The highlights of the event included remarks from Senator Ron Wyden (D-OR) and Jennifer Rodriguez, Executive Director of the Youth Law Center. Senator Wyden, as former Chairman of the Finance Committee, was instrumental in the passage of the Strengthening Families Act. He spoke about the common sense provisions of the law including utilizing the Reasonable and Prudent Parent standard for foster parents, and ensuring youth in care can participate in normal activities their peers enjoy such as attending sleepovers and participating in extra-curricular activities. He also discussed his new proposal that would open Title IV-E dollars, the main source of foster care funding, for time-limited preventative services so youth and families can receive the help they need before it becomes necessary to remove a child from the family.

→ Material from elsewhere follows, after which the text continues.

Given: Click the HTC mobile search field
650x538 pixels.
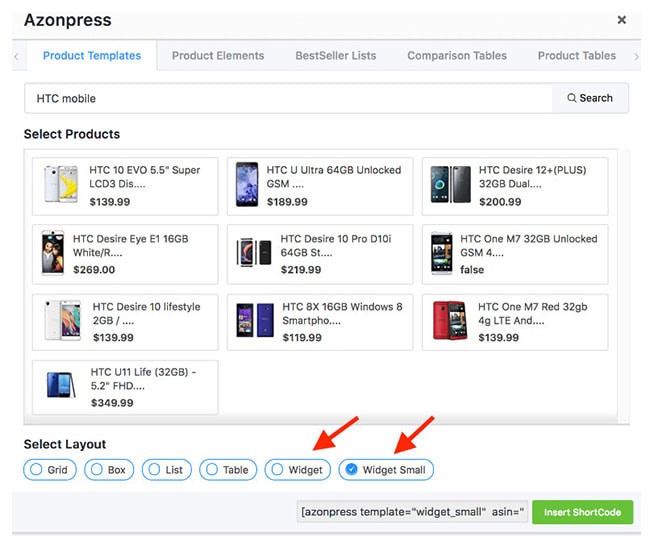Looking at the screenshot, I should click(x=288, y=98).
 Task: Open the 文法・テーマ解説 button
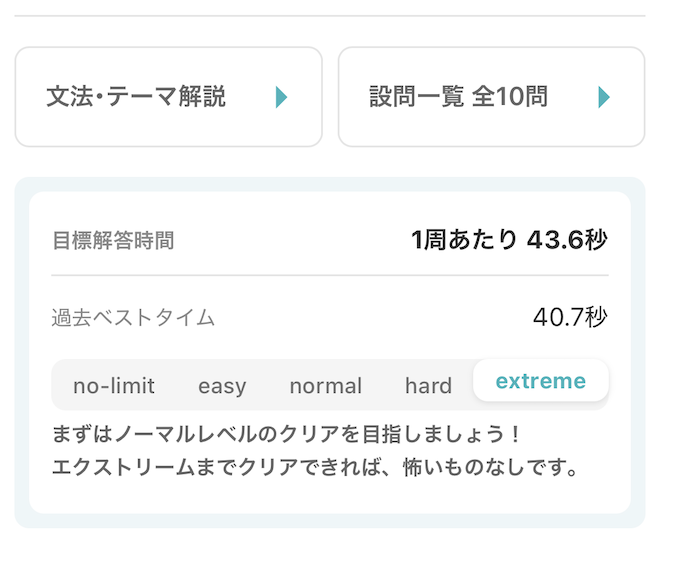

Jennifer Rodriguez, the keynote speaker, also gave a compelling and inspiring speech about her time in foster care and how she managed to transform her life to become a successful advocate for foster youth. She discussed her troubled childhood, which involved several run-ins with the juvenile justice system. In addition, she described her anti-establishment mindset, and how she couldn’t wait to turn 18 so she could escape the foster home. It wasn’t until young adulthood, Rodriguez explained, that she discovered a love for advocacy, and eventually decided to pursue a career in law and advocacy on behalf of kids like her. In her current position, Rodriguez works with system-involved youth to ensure they receive the best care possible and that efforts are made to ensure that they have a normal childhood.
The hallmark of the event was a series of roundtable discussions focused on specific provisions of the law. These topics were: Trafficking: Runaway and Homeless Youth, Trafficking: Best Practices and Collaboration, Normalcy: Reasonable and Prudent Parent Standard, Normalcy: Case Planning, Permanency: Case Planning and Permanency: APPLA. Each roundtable featured a resource expert who shared their knowledge and facilitated a conversation with state advocates on how their states address these issues. These discussions provided a great forum for advocates, experts, young individuals formerly in care and state agency employees to share ideas and learn about methods and policies in use in other states.
The event was a success, with attendees learning from one another about implementation efforts across state borders, and how best practices can be utilized in their states. We hope to keep these conversations going and see measurable impacts in the lives of the youth, as was the intent of the Strengthening Families Act.